The Smashing Pumpkins – 1979
Les albums Mellon Collie and the Infinite Sadness et Adore (Super Deluxe) sont de véritables disques de chevet. Ils nous accompagnent depuis toujours. Leur mélancolie profonde, leurs mélodies intemporelles, se sont imposées très tôt comme des références évidentes, bien avant même que nous commencions à écrire Cavalcades – Ce que la nuit ne dit pas.
Étienne Daho – Virus X
L’élégance tourmentée des couplets, contrastée par des refrains d’une pop éclatante. Ce jeu de chaud / froid est une tension que l’on recherche souvent dans la musique de Bandit Bandit.

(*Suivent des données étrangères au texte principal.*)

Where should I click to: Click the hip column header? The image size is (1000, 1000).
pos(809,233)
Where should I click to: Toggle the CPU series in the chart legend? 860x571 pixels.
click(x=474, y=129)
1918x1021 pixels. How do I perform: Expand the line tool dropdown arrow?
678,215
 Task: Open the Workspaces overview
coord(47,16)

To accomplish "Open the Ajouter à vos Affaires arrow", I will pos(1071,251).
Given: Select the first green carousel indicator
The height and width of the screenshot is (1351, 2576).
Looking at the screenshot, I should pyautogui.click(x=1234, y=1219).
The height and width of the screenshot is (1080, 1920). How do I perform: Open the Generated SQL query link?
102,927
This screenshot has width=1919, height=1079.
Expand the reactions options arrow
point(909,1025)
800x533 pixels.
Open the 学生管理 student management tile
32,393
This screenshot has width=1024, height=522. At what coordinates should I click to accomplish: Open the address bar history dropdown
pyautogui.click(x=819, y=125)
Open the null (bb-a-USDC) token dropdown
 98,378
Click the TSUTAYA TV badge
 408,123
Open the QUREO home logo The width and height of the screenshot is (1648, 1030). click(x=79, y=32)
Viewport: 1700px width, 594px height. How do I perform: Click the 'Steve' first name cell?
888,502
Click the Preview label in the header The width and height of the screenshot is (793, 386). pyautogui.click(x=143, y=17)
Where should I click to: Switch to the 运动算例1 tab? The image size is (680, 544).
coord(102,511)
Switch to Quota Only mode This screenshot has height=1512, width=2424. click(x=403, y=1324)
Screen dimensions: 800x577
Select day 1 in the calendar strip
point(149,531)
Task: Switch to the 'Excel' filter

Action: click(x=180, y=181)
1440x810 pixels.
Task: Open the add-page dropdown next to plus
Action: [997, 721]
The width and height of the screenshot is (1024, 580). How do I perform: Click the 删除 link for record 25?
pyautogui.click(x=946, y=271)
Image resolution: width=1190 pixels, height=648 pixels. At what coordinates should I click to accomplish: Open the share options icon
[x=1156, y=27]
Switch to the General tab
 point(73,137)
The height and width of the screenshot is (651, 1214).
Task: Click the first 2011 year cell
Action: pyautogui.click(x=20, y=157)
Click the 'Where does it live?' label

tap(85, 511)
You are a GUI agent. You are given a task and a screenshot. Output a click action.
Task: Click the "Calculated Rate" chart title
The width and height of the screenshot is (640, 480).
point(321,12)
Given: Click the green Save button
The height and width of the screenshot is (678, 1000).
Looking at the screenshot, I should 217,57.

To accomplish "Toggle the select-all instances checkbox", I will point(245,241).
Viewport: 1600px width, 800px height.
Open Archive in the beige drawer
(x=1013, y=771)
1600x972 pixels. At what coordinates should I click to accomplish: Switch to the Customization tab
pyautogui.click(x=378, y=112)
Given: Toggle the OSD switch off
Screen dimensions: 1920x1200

Lou-Adriane Cassidy – Souffle Souffle
Je (Maëva) suis littéralement obsédée par la musique de Lou-Adriane depuis plus de deux ans. Sa liberté de création me fascine. En 2025, elle a sorti deux albums et s’autorise tous les déplacements : de mises à nu fragiles et délicates à des titres plus frontaux, portés par des textes d’une grande force.
Fontaines D.C. – Bug
L’album Romance est rapidement devenu une référence centrale pour Cavalcades – Ce que la nuit ne dit pas. Une esthétique très 90’s, profondément ancrée dans une production actuelle : batteries amples, organiques, presque boisées. Un véritable fil rouge, au point que l’album a été masterisé par la même personne, Matt Colton (Metropolis Studios), multi-récompensé aux Grammy Awards. Un vrai luxe et un honneur.
Wet Leg – Mangetout
Quel album. Quelle métamorphose. Tout nous parle : le message, la production, les mélodies. Une énergie radicale, assumée, résolument badass.